═════ Available data

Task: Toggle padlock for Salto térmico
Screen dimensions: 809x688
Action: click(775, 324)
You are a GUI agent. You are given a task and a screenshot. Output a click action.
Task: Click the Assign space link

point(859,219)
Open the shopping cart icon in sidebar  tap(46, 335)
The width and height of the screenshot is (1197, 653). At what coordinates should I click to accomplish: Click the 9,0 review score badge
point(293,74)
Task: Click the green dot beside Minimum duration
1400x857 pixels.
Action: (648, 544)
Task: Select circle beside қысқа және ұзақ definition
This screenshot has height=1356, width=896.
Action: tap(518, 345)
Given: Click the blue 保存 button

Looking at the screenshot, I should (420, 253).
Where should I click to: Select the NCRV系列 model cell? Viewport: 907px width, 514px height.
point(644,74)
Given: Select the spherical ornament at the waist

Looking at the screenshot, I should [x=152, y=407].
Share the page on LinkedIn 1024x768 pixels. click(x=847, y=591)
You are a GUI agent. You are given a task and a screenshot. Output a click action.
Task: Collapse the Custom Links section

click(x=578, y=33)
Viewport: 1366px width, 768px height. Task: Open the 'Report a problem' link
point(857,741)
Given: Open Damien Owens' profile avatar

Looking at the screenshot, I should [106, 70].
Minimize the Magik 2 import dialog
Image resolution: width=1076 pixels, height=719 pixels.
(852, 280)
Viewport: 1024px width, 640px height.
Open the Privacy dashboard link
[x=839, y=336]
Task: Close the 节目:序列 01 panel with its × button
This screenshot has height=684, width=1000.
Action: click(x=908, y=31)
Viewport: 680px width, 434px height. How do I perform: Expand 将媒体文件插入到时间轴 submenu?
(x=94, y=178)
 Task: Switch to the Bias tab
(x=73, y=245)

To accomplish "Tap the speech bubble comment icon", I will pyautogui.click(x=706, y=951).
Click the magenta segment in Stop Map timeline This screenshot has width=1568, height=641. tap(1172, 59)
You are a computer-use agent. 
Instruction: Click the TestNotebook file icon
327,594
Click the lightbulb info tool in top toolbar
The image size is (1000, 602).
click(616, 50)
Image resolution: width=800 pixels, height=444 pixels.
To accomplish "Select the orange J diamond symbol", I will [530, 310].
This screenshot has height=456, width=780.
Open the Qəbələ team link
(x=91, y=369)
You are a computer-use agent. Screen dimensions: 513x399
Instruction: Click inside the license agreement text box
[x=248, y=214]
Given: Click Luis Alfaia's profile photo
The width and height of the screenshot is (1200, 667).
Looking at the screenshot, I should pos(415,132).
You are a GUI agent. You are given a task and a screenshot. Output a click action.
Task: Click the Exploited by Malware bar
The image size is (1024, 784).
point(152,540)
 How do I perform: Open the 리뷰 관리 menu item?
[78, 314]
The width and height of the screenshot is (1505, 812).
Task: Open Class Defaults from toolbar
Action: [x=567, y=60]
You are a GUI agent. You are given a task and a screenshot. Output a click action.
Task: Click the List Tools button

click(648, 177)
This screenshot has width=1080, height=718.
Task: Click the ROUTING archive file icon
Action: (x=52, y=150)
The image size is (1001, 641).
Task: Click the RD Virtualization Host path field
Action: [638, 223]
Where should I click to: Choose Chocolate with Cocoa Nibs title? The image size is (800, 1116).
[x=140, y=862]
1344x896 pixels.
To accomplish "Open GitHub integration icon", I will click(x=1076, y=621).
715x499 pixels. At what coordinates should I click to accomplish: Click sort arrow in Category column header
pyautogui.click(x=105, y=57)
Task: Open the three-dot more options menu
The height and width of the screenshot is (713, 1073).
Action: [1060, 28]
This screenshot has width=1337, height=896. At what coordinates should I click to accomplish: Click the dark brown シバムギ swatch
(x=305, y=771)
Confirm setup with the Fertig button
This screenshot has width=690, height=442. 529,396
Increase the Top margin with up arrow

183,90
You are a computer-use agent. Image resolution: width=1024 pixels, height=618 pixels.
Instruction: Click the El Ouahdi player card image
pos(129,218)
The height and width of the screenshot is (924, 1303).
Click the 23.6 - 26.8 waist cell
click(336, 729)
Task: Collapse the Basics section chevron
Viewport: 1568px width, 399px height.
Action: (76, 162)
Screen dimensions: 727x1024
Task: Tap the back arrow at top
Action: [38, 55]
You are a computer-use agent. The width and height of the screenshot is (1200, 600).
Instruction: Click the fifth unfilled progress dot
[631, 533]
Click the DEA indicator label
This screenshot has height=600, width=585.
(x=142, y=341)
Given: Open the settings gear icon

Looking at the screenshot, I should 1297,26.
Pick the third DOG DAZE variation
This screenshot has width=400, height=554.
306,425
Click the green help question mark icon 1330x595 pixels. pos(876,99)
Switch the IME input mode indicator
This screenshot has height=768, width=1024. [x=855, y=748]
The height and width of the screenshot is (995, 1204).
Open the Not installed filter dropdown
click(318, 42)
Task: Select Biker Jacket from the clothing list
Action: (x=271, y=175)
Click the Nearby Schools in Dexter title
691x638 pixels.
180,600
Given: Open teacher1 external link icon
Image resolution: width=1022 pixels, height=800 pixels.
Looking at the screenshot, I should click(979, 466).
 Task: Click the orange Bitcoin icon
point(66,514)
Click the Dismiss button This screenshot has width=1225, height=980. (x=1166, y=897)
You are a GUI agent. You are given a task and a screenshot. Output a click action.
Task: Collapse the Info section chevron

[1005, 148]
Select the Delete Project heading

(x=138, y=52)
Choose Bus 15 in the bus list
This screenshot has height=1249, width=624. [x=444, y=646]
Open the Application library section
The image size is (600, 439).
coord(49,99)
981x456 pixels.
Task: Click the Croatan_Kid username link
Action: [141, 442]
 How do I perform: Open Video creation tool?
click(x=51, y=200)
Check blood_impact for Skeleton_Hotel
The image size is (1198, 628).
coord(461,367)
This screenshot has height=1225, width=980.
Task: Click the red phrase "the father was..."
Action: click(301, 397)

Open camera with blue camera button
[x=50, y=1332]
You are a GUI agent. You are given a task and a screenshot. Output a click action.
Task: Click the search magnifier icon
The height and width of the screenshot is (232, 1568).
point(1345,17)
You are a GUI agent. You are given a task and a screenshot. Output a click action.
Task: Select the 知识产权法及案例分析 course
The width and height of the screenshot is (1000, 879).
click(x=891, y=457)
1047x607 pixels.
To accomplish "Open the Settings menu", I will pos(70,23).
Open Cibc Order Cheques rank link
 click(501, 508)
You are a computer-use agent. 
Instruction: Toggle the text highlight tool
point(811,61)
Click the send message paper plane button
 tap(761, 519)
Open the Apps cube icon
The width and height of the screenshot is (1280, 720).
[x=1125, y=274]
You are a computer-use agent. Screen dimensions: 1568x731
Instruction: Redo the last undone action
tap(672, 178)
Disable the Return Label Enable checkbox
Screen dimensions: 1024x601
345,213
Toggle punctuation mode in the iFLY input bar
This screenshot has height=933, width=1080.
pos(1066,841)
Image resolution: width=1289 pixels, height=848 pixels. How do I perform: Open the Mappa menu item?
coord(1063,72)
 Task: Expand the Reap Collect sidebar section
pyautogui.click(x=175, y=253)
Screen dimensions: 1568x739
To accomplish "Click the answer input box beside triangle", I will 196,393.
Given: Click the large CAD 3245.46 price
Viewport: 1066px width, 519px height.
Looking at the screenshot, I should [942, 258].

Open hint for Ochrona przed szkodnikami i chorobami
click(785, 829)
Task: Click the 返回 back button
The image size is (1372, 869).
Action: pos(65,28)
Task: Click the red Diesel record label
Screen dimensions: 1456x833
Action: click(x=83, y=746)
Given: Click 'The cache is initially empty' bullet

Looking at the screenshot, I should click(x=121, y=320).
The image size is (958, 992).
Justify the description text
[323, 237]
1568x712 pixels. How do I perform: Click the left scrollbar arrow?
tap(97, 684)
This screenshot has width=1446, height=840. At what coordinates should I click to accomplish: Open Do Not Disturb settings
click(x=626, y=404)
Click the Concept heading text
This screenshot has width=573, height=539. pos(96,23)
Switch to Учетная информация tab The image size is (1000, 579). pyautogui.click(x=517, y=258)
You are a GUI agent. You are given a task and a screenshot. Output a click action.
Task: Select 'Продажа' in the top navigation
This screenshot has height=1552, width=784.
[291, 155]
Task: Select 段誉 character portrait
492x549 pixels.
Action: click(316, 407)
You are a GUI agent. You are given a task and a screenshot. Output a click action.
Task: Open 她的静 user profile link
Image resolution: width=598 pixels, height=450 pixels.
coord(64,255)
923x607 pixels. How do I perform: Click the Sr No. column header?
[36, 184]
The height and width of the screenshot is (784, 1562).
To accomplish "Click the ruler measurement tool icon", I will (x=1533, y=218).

══════════

| Task details |
In the data above, which lines lie between the line with "Open the Not installed filter dropdown" and the line with "Given: Open teacher1 external link icon", inclusive? Print those lines exactly and nothing else.

| Answer to the problem |
Open the Not installed filter dropdown
click(318, 42)
Task: Select Biker Jacket from the clothing list
Action: (x=271, y=175)
Click the Nearby Schools in Dexter title
691x638 pixels.
180,600
Given: Open teacher1 external link icon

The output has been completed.